Activity:
The lines to reproduce run from the first one below to the line containing "The image size is (642, 475).", both included. Reproduce them exactly and nothing else.

Entries supplied:
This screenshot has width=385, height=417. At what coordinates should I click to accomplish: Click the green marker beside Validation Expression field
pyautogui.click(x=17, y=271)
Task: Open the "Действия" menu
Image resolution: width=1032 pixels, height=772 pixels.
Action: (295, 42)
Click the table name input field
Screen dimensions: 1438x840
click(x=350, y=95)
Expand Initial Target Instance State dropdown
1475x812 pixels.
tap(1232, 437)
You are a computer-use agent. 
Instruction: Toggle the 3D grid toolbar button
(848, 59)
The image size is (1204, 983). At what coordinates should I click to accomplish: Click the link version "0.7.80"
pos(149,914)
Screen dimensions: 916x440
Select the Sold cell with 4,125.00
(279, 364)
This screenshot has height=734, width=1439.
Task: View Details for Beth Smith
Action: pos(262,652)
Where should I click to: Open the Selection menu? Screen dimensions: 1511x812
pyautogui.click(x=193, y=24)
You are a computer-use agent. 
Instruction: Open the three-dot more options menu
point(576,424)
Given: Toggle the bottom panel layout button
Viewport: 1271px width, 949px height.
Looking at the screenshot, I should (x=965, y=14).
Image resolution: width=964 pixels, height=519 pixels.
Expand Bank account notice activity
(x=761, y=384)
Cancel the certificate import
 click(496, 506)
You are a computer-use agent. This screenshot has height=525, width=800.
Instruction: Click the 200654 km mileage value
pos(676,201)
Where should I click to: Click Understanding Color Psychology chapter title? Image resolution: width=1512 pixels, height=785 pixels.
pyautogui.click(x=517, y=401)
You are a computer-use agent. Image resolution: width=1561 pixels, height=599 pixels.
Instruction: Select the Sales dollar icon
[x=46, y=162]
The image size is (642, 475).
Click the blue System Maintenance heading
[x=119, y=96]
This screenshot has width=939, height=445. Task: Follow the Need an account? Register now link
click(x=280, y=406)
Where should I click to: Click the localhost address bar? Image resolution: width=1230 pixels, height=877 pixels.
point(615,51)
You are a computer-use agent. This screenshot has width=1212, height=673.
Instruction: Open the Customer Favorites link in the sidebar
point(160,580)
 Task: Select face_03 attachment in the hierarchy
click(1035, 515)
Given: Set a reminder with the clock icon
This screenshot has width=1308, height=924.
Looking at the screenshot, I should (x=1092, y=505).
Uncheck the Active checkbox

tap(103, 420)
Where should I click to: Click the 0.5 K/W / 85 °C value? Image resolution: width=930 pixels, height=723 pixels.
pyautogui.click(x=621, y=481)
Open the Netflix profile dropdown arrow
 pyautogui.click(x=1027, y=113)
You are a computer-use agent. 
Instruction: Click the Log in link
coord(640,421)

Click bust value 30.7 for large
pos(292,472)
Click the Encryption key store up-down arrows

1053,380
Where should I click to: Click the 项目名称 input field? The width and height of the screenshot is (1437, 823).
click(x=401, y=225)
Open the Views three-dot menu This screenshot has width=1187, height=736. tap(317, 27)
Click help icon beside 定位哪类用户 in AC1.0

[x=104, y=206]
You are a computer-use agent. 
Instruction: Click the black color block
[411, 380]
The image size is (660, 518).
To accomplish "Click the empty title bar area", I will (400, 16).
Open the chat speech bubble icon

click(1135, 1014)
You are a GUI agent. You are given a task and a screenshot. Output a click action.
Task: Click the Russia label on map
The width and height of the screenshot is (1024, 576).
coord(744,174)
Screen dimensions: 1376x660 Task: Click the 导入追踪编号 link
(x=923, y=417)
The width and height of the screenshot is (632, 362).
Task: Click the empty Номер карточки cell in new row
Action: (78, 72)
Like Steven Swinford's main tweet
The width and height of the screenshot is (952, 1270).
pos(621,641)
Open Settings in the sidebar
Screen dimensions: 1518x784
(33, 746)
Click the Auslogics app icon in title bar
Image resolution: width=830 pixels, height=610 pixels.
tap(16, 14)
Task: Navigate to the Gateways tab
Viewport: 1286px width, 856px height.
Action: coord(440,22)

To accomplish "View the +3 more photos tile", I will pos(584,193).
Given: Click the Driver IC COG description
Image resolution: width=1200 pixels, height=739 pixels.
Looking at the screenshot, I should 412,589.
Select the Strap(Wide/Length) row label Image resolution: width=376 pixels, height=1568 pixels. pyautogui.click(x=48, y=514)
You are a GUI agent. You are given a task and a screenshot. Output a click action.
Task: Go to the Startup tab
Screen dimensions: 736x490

Task output:
This screenshot has width=385, height=417. At what coordinates should I click to accomplish: Click the green marker beside Validation Expression field
pyautogui.click(x=17, y=271)
Task: Open the "Действия" menu
Image resolution: width=1032 pixels, height=772 pixels.
Action: (295, 42)
Click the table name input field
Screen dimensions: 1438x840
click(x=350, y=95)
Expand Initial Target Instance State dropdown
1475x812 pixels.
tap(1232, 437)
You are a computer-use agent. 
Instruction: Toggle the 3D grid toolbar button
(848, 59)
The image size is (1204, 983). At what coordinates should I click to accomplish: Click the link version "0.7.80"
pos(149,914)
Screen dimensions: 916x440
Select the Sold cell with 4,125.00
(279, 364)
This screenshot has height=734, width=1439.
Task: View Details for Beth Smith
Action: pos(262,652)
Where should I click to: Open the Selection menu? Screen dimensions: 1511x812
pyautogui.click(x=193, y=24)
You are a computer-use agent. 
Instruction: Open the three-dot more options menu
point(576,424)
Given: Toggle the bottom panel layout button
Viewport: 1271px width, 949px height.
Looking at the screenshot, I should (x=965, y=14).
Image resolution: width=964 pixels, height=519 pixels.
Expand Bank account notice activity
(x=761, y=384)
Cancel the certificate import
 click(496, 506)
You are a computer-use agent. This screenshot has height=525, width=800.
Instruction: Click the 200654 km mileage value
pos(676,201)
Where should I click to: Click Understanding Color Psychology chapter title? Image resolution: width=1512 pixels, height=785 pixels.
pyautogui.click(x=517, y=401)
You are a computer-use agent. Image resolution: width=1561 pixels, height=599 pixels.
Instruction: Select the Sales dollar icon
[x=46, y=162]
The image size is (642, 475).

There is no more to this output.